Todavia nas raras vezes em que soava a grossa campa da entrada, aparecia logo um velho criado, todo vestido de preto, que introduzia a visita com uma cortesia respeitosa, mas fria e taciturna.

O dono da casa costumava ir à cidade três vezes na semana, para tratar de seus negócios, ou talvez para não se isolar totalmente do mundo, de que já vivia tão apartado. Também saía de passeio, a pé ou a cavalo, pelos arrabaldes.

Certas ocasiões mostrava-se afável, polido, atencioso e expansivo, retribuindo os cumprimentos que recebia, e dirigindo-os às pessoas de seu conhecimento. Era então um modelo do homem de boa sociedade e fina educação.

Outros dias estava de tal modo concentrado que passava pelas ruas como um incógnito; não falava a ninguém; não fazia caso das pessoas de maior consideração e a quem acatava. Se algum amigo vinha-lhe ao encontro, recebia-o sem parar com a máscara muda e impassível da abstração, e logo o despachava com um aperto de mão automático.

Estas alternativas sucediam-se por fases; duravam semanas e meses. A fisionomia denunciava logo a conjunção desse espírito com o mundo. Havia nele, como em todos nós, dois homens, o íntimo e o social; a diferença é que nele as duas faces revezam-se, enquanto que nos outros elas de ordinário são fixas e formam o direito e o avesso do indivíduo.

Ainda mesmo nos seus dias de misantropia o semblante do Sr. Hermano era tão modesto e sereno que ninguém via na sua desatenção orgulho ou falta de civilidade.

Atribuíam estas desigualdades de caráter ao gênio e não se ofendiam com elas. Em geral os vizinhos e conhecidos o saudavam sempre cordialmente, embora ele passasse sem olhá-los.

Do que poucos sabiam, e só alguns amigos se lembravam, era da primeira mocidade de Hermano, quando ele passava por um dos mais brilhantes cavalheiros dos salões fluminenses. Sua graça natural, o primor de suas maneiras, e as seduções do seu espírito, o distinguiam entre todos como um tipo de elegância.

Eram os arrebóis dessa esplêndida mocidade que ele ainda mostrava nos seus momentos de expansão, quando desprendia-se da constante preocupação.

Um dia, no meio de seus triunfos, quando a sua estrela mais brilhava, correu a noticia de que Hermano estava para casar-se, o que não devia surpreender em sua idade. Foi, porém, geral a admiração quando se soube que D. Julieta, a moça por quem se apaixonara a ponto de sacrificar-lhe a liberdade. não era rica nem bonita.

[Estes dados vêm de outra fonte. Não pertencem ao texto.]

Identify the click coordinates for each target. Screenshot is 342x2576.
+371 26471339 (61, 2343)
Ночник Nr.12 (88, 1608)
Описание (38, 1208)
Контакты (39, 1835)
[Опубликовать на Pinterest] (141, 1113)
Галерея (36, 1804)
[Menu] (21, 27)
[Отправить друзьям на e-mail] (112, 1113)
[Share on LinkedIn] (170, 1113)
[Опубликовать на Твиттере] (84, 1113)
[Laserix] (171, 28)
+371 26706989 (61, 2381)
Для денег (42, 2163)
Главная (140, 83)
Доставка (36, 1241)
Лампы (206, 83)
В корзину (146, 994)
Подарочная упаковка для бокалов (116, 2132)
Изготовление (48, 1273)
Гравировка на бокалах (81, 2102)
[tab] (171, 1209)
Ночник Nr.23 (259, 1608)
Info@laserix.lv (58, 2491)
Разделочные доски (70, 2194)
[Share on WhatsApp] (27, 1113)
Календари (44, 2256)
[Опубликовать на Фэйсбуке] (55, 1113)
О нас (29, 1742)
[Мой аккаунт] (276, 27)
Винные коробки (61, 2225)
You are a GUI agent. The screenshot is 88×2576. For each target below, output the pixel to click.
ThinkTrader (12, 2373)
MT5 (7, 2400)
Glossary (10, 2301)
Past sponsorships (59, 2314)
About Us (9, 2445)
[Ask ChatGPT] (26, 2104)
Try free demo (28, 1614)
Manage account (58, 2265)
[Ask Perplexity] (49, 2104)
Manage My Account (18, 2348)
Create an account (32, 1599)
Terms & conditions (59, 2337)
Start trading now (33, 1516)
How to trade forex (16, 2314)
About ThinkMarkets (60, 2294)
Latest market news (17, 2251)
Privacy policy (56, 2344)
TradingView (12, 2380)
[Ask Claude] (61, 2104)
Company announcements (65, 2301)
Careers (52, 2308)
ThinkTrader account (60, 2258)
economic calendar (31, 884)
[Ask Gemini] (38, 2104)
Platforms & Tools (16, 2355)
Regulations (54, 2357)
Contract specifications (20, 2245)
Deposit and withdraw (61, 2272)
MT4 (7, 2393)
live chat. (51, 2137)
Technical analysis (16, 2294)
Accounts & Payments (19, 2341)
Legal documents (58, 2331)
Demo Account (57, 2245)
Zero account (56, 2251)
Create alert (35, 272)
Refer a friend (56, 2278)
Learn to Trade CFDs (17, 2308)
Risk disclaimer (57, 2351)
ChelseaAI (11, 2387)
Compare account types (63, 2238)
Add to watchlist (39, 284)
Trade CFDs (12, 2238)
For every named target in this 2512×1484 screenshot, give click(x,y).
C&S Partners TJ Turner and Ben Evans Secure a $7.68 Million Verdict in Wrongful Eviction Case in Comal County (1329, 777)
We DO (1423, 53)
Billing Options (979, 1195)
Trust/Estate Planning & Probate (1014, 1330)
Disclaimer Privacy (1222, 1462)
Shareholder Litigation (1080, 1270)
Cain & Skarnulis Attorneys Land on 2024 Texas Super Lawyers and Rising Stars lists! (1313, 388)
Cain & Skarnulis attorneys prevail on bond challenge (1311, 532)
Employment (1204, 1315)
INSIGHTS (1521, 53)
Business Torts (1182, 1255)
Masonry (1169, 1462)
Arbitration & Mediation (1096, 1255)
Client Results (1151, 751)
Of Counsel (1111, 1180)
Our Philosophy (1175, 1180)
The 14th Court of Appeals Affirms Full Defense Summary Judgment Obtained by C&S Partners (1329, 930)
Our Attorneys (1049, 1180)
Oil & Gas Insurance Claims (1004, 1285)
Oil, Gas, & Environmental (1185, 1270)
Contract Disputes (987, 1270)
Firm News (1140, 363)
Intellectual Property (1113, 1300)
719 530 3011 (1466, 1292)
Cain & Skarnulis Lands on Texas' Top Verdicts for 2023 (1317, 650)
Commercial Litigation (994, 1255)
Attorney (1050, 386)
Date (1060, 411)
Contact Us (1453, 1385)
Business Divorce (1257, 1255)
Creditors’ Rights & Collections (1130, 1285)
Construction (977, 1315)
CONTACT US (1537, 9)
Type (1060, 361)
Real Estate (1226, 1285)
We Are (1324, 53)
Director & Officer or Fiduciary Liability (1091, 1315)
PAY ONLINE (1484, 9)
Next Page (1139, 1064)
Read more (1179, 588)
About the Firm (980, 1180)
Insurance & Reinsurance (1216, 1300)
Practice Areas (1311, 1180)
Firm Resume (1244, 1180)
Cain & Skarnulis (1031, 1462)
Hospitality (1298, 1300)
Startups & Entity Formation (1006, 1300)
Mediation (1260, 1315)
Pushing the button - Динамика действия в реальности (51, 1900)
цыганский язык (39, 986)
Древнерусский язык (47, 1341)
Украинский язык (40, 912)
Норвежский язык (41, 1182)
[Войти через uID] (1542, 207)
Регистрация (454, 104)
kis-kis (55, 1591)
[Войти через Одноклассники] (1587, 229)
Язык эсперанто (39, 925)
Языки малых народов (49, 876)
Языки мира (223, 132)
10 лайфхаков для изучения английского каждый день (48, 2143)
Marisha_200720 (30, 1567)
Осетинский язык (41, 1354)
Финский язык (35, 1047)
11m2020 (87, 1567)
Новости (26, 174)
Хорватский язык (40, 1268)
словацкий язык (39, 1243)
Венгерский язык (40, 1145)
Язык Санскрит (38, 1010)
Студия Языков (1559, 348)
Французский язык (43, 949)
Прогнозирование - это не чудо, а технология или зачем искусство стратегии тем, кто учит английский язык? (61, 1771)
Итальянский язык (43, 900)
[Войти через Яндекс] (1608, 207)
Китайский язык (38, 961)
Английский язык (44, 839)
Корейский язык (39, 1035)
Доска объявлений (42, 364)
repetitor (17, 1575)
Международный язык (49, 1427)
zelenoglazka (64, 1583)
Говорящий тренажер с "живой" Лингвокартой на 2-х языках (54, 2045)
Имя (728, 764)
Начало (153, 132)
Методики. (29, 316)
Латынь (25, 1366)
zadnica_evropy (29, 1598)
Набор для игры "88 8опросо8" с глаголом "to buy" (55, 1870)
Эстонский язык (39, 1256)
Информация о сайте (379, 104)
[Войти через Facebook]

Ninguém esperava que ele, nas condições de pretender as filhas dos primeiros capitalistas e de escolher, entre as mais aristocráticas belezas da Corte, fizesse um casamento tão desvantajoso.

D. Julieta não freqüentava a alta sociedade; mas algumas pessoas da creme a tinham encontrado por vezes em partidas familiares; e essas compreenderam a repentina paixão que ela tinha inspirado ao noivo.

Como estátua a moça era um esboço imperfeito, ainda mesmo com as correções que aplica o molde de um traje elegante, ou a feliz disposição dos enfeites.

Imagine-se que um cinzel inspirado idealizava esse esboço e dava às linhas do perfil a harmonia que lhes negara a natureza. Tal seria, não o retrato de Julieta, mas o tipo que sua pessoa refletiria na imaginação do artista a quem servisse de modelo.